The importance of the flavors origin in bread is as important as the origin of its ingredients. The last time we visited the school, we emphasized on the importance of real bread. This time, we shifted our efforts on the values of whole grain and natural breads. I explained to the children the origin of flour by showing them wheat grains, whole wheat flour and wheat bran. We even brought with us a jar of fermenting raisins in water to show them actual lacto-fermentation in the making. The kids were amazed to discover the aromas from our mother sourdough and after all those discoveries, they all had to practice the shaping of baguettes on their own – yes, our dough is awfully sticky; yet another factor the kids discovered.
Finally, to add a decadent touch to our whole grain bread, we brought in some homemade chocolate praline spread, very much like Nutella, but without the fear-factor of getting fat clogs in your veins from the palm oil – just plain natural and wholesome ingredients.

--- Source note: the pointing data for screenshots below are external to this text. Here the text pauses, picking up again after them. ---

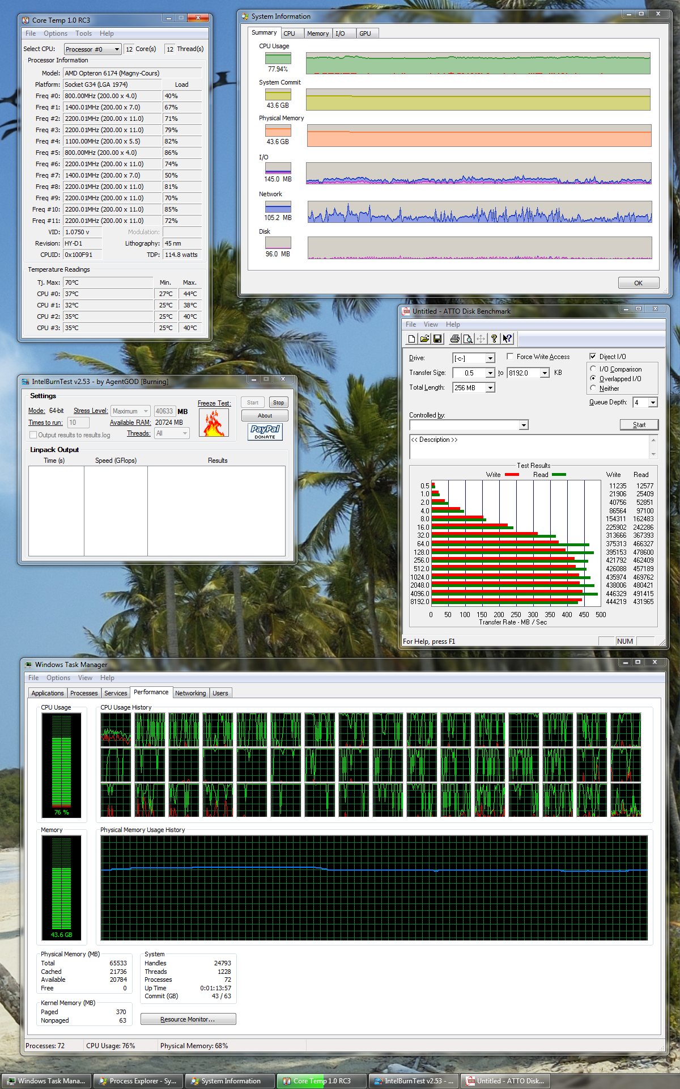
Task: Click the CPU Usage green meter swatch
Action: tap(278, 58)
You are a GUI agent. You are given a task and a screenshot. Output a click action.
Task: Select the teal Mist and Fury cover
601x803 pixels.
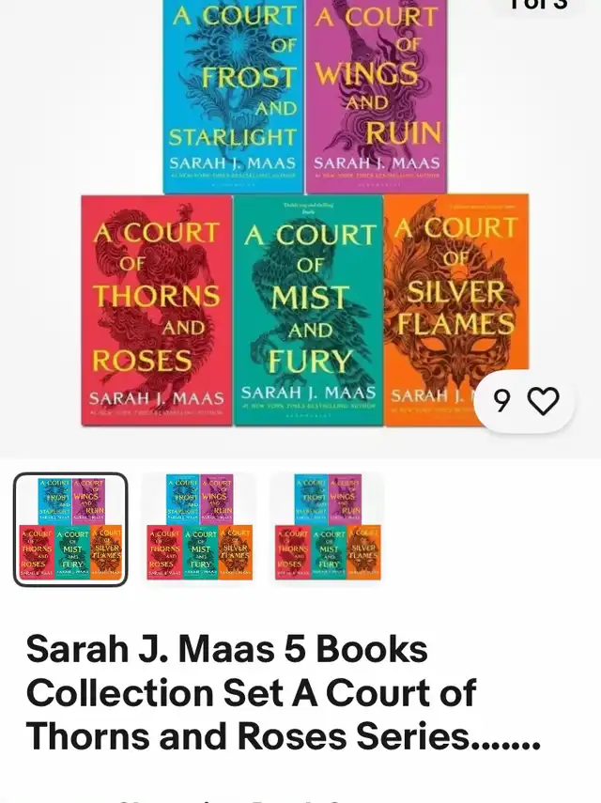[309, 310]
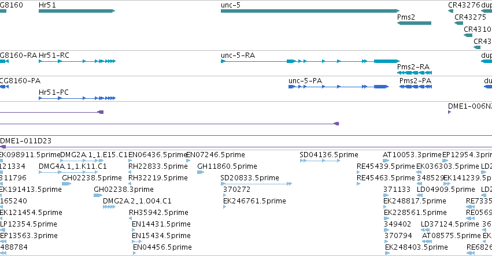This screenshot has height=256, width=492.
Task: Select the Pms2-PA coding glyph
Action: tap(416, 87)
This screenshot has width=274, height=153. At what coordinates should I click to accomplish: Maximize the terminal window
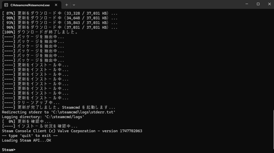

In my opinion, the journee du gout has every reason to exist and it is very much needed. Whilst we are in a country where 4000 years old handmade millet noodles were discovered (isn’t that awesome?), the century we live in seems to worship cup-noodles as a staple food; all that to say that a bit more discovery and sharing of good food would help. I find the fact that the journee du gout being held only in two schools sad. I wish an organization like the HK Chef’s association would be approached by the government to launch a city wide campaign on eating more balanced and healthier food. The pyramid of food portion intake that we see on TV ads from the government is equivalent to throw money away and tells children nothing about their food culture or describe in no way what is wholesome food and why is it good for you.